Smithsonian using 3D scanning to archive collection


The Smithsonian has a collection of approximately 137 million items but only limited space to display them all, so the institute is turning to 3D printing and 3D scanning to make its massive collection more widely available.

A new effort under way at the world's largest museum and research institution could eventually mean more of its 137 million objects will be publicly available, even if just via 3D digital models. The plan is to create a digital archive of the many objects housed by the museum, which could then be printed and put on display in exhibits at schools, museums, or elsewhere — currently only two percent of its collection is available for the public to see.

The museum is touting the 3D printed replica of a Thomas Jefferson statue that it recently installed for the "Slavery at Jefferson's Monticello: Paradox of Liberty" exhibit at the National Museum of African American History and Culture. According to the museum, this is the "largest 3D printed museum quality historical replica" on Earth and is a copy of a statue on display at Monticello, the Thomas Jefferson museum in Virginia.

The team working on the Jefferson replica project decided that rather than using a traditional method involving rubber molding and casting, they would utilise modern technologies. Taking a laser scanner worth well up to $100,000 along, they generated an intricately detailed 3D model of the statue that was then turned into the 3D printed replica by RedEye on Demand.

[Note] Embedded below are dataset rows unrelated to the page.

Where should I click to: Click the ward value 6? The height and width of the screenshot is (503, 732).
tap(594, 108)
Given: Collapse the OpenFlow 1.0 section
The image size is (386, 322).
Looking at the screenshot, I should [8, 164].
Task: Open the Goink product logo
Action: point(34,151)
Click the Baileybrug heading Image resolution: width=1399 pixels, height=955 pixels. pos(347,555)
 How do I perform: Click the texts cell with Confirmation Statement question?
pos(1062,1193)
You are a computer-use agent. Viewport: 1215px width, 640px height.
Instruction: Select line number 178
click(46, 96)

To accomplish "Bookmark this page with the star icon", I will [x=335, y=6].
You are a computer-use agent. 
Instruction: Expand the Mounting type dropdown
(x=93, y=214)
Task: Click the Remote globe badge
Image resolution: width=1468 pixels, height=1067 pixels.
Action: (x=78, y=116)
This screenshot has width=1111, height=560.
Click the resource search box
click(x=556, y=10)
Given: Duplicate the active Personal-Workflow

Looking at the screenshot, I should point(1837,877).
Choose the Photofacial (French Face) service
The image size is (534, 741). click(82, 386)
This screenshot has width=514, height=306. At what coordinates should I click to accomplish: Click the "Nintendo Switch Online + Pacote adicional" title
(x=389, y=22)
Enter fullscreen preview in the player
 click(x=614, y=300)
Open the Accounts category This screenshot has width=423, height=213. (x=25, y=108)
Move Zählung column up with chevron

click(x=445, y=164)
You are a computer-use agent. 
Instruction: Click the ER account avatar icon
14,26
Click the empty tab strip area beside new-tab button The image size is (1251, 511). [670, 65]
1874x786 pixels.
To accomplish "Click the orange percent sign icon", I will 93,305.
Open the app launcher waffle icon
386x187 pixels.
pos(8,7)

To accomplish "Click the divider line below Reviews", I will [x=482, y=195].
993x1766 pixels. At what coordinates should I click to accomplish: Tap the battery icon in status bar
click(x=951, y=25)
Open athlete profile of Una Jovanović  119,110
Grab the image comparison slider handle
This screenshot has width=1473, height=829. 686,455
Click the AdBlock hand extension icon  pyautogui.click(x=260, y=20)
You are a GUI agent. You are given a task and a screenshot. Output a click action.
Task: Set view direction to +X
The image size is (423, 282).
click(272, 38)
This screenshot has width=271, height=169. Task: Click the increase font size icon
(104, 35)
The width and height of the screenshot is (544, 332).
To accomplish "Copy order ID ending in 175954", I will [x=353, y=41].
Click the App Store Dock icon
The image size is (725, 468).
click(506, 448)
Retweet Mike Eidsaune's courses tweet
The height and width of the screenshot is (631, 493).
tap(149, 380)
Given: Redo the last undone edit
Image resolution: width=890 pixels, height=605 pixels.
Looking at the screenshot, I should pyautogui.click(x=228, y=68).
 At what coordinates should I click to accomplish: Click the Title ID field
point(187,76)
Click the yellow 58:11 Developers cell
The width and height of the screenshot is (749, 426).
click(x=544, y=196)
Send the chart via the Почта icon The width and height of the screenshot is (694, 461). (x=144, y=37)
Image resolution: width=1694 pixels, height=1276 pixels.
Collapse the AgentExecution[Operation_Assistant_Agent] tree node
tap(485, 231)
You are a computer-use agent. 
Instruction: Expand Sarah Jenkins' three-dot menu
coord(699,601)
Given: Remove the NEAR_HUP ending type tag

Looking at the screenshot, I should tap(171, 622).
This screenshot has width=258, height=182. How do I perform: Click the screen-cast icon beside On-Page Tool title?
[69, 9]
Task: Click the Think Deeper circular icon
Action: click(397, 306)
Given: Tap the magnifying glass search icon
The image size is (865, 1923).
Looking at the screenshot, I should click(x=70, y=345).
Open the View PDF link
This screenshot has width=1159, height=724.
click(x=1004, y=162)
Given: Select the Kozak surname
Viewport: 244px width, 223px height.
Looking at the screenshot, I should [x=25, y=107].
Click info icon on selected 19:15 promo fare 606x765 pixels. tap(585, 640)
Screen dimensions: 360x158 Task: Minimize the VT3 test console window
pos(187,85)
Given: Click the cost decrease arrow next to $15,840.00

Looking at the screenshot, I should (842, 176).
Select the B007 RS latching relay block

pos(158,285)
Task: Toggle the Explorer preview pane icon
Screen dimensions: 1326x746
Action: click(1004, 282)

Now, with that high-end scanner, as well as other tools that include digital cameras and cloud-based digitisation software, the team is slowly setting out to begin building a new Smithsonian digital archive. They hope this initiative will eventually lead to scores of 3D printed exhibits, as well as countless 3D models that could theoretically be used in the museums, in schools or just about anywhere people have an interest in the Smithsonian's vast physical holdings.

The only problem? They need more companies that, like RedEye on Demand, have the resources to help bring the efforts to fruition.